California legalized marijuana for adults since 2016. However, in 2019, Oakland leaders decided to remove the criminalization of psilocybin mushrooms from other entheogenic plants.

Lawsuit Over 2020 Raid

Oakland Police Department officers raided Zide Door Church on August 20, 2020. Officers from the Oakland Police Department entered Zide Door Church and confiscated approximately $200,000 worth of cannabis, cash, and mushrooms. According to police, the facility was operated as an unlicensed dispensary instead of a legal place for worship. Although no charges were brought against the suspects, the money and drugs that police confiscated during the raid weren’t returned to the church.

A search warrant was served along with an affidavit stating that the police received a report that Zide Door Church had been operating as an illegal cannabis dispensary. A two-month later, an undercover officer from police visited the church in order to join and exchange cash for marijuana. The church was raided just days later. Hodges received a warning and was fined, but nobody was arrested.

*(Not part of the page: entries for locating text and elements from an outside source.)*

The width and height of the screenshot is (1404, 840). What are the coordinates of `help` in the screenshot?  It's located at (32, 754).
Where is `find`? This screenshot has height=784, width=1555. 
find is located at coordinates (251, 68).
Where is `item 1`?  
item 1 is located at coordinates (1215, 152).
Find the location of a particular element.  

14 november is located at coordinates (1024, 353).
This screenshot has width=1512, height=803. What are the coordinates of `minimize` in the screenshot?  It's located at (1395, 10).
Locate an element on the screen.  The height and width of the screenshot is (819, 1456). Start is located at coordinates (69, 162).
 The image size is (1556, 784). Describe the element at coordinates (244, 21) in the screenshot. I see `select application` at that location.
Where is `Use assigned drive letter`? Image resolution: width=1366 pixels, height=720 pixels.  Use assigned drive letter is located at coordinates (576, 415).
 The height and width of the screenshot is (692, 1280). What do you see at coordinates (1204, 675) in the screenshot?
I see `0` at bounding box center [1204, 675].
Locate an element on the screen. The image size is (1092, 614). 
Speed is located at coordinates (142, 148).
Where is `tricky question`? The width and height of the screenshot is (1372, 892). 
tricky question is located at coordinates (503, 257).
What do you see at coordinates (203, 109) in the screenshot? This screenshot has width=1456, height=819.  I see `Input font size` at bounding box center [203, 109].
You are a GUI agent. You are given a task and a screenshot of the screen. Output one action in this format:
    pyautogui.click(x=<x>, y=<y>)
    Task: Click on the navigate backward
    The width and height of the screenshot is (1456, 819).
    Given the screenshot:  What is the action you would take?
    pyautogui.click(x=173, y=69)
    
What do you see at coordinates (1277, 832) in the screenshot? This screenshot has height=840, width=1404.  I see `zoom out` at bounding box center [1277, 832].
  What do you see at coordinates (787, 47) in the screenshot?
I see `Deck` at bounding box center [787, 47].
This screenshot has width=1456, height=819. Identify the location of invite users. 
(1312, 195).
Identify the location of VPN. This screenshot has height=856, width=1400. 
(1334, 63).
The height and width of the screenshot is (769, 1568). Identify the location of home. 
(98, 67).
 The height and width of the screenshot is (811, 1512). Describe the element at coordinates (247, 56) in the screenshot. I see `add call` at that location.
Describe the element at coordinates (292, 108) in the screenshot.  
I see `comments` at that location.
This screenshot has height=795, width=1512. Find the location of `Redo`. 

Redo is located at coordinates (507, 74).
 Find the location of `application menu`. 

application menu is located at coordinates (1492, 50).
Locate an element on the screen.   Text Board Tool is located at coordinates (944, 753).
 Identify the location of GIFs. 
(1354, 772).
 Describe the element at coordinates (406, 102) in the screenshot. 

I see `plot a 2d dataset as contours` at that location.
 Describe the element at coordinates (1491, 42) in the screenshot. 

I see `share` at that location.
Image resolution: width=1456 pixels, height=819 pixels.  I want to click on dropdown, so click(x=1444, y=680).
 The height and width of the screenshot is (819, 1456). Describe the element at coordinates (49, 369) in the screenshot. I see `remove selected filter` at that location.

Kritikers were skeptical of the legitimacy of the church as a place for worship following the raid. Hodges claims that this is false.

According to the lawsuit, the police and city are claiming that their raid and seizure of cannabis and other natural psychedelic drugs violated religious freedom’s constitutional guarantees. In the legal action, the church details the “sacramental use” of cannabis, psilocybin and other natural psychedelic drugs as a way to connect with “a higher consciousness, their own eternal souls, spiritual beings and God.” Consuming psilocybin mushrooms is not permitted at the site, however.

“This is not just an excuse to sell drugs,” Hodges told the San Francisco Chronicle. “This is what we truly believe is the origin of all religion and really what religion should be.”

The lawsuit argues that the raid violated the church’s “sincere exercise of religion” in violation of federal law, as well as the church’s right to the free exercise of religion under the First Amendment of the U.S. Constitution.

According to a question by, the Oakland Police Department declined to comment on the suit. The Washington Post. Barbara Parker, City Attorney, stated to reporters that the city has not been served yet with the legal action. However she declined further comment.

Jesse Choper, a law expert at the University of California at Berkeley, said that the church’s religious freedom argument might prevail if the lawsuit goes to trial.

“If it’s not a sham business,” he said, “I would say the smokers got a pretty good case.”

But Erwin Chemerinsky, the dean of the University of California’s Berkeley School of Law, said the church is not likely to succeed with its defense that religious freedom exempts it from state drug laws.

“The general rule is that there is no exception to laws for religious beliefs,” he said. “Assuming that the California law applies to everyone and does not have discretion to grant exceptions, then there is not a basis for challenging it based on religion.”